Afuera del salón, el mozo y el chofer forcejean con las puertas, empujan con frenesí para hacerlas ceder. El doctor llega apresurado, tiene el rostro encendido, mira a su alrededor y, sin pensarlo, lanza un busto de mármol contra el picaporte, la chapa se revienta y las puertas de encino se abren con estrépito. El olor a vísceras los asquea y los hace retroceder. El doctor se cubre la nariz con su pañuelo y rodea el escritorio. Tirado en el suelo junto al reclinable de orejas, yace el cuerpo ensangrentado de Augusto Molinar, sin pulso y sin resuello, sin vergüenza y sin recato, con los dentros no tan dentro y el ombligo cercenado. Demasiado tarde, dice el galeno. Yo diría que antes de tiempo, secunda el chofer: al patrón le sobraba ánimo. El ama de llaves se retira, va conteniendo las arcadas y busca el aire fresco. Los tres hombres permanecen mirando la escena; el mozo reacciona, busca el mantón del piano y lo extiende sobre el cadáver. No queda mucho más por hacer además de dar parte a las autoridades. En menos de una hora la habitación se llena de gente: el juez, el forense, el alguacil con tres auxiliares, dos camilleros del sanatorio, el notario, el cura y un gacetero sin jurisdicción. El chofer y el mozo vigilan con suspicacia, que así se han perdido cosas. Encima del escritorio quedó a la vista el folio dirigido al notario. El alguacil lo toma para hacer entrega: usted sabrá lo que procede, le dice: eso ya no es cosa nuestra. Continúan las diligencias por espacio de tres horas y se van retirando conforme terminan su asunto. Al filo de las dos de la mañana, con la lluvia aún cayendo, las rejas de la mansión se cierran detrás de la berlina del doctor. Por órdenes del alguacil, la biblioteca se cierra y permanece en custodia. El chofer y el mozo corren la vigilia con el auxiliar asignado, repasan lo sucedido y evocan recuerdos de su estancia en la mansión.
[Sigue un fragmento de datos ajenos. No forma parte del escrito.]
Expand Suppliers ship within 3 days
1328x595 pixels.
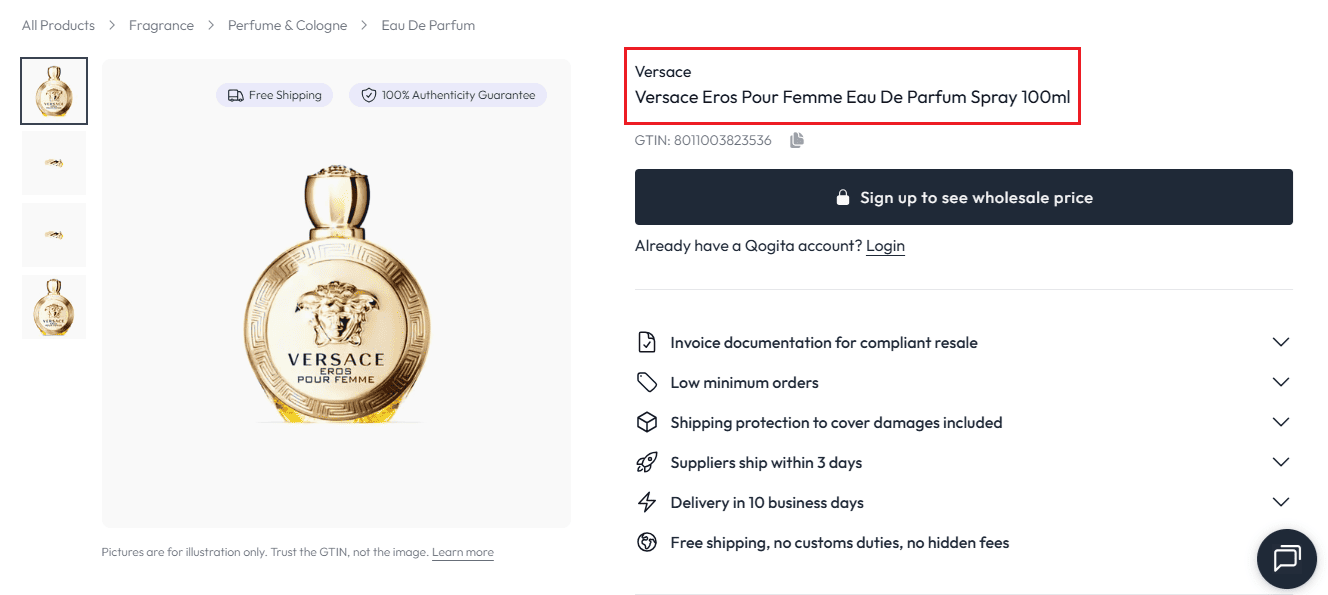(1280, 462)
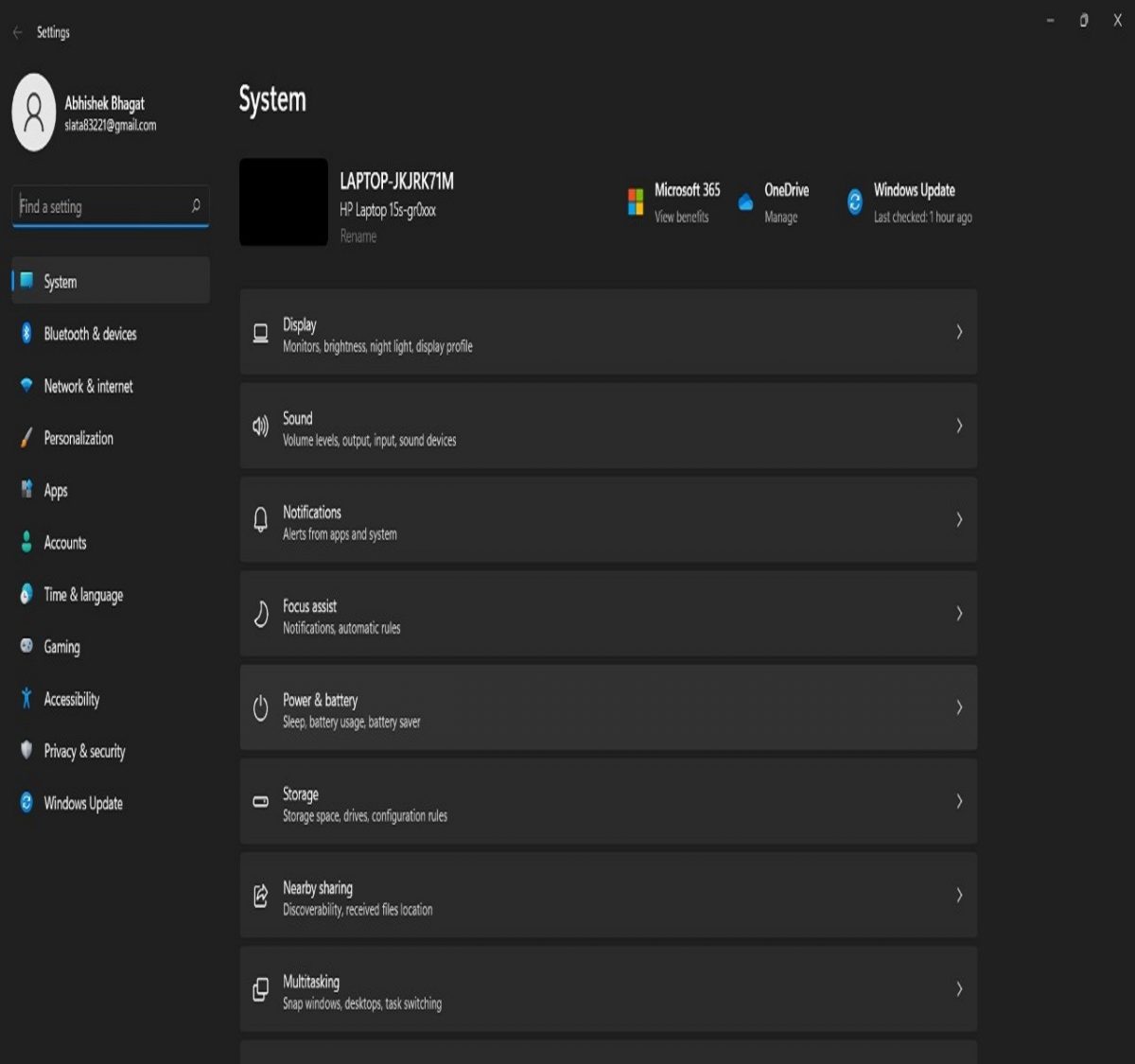1135x1064 pixels.
Task: Click the Rename link below the device name
Action: (357, 236)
Al rayar la alborada regresan el sol y el ama de llaves, el primero con sus destellos anaranjados entre nubes grises y ella más en su color. El cielo plomizo con resabios de la víspera viste de luto al paisaje; al punto de las tres de la tarde, rocía la hacienda con una finísima llovizna que hace brillar paraguas, gabanes y sobretodos. La discreta ceremonia atendida por los más cercanos al difunto inicia con una misa y las bendiciones obligadas en la capilla de la hacienda, para terminar con la inhumación del cadáver en la oscura cripta debajo del mismo recinto. Corridas las exequias, el notario se encierra con el personal de la mansión: trae un pliego que ya obraba en su poder, con instrucciones para la servidumbre y la indicación de ejercerlas a la brevedad posible cuando faltara el patrón. Les toma el siguiente día y la mañana del segundo cubrir con mantas el mobiliario de la casona, cerrar con seguro puertas, ventanas y contraventanas, y repartirse los animales que servían de tracción y sustento en vida de Augusto Molinar. Concluido el protocolo, el fedatario liquida a la servidumbre de acuerdo con la voluntad escrita, y asienta en el acta el cierre de la Hacienda del Peñón hasta encontrar al heredero universal de todos los bienes.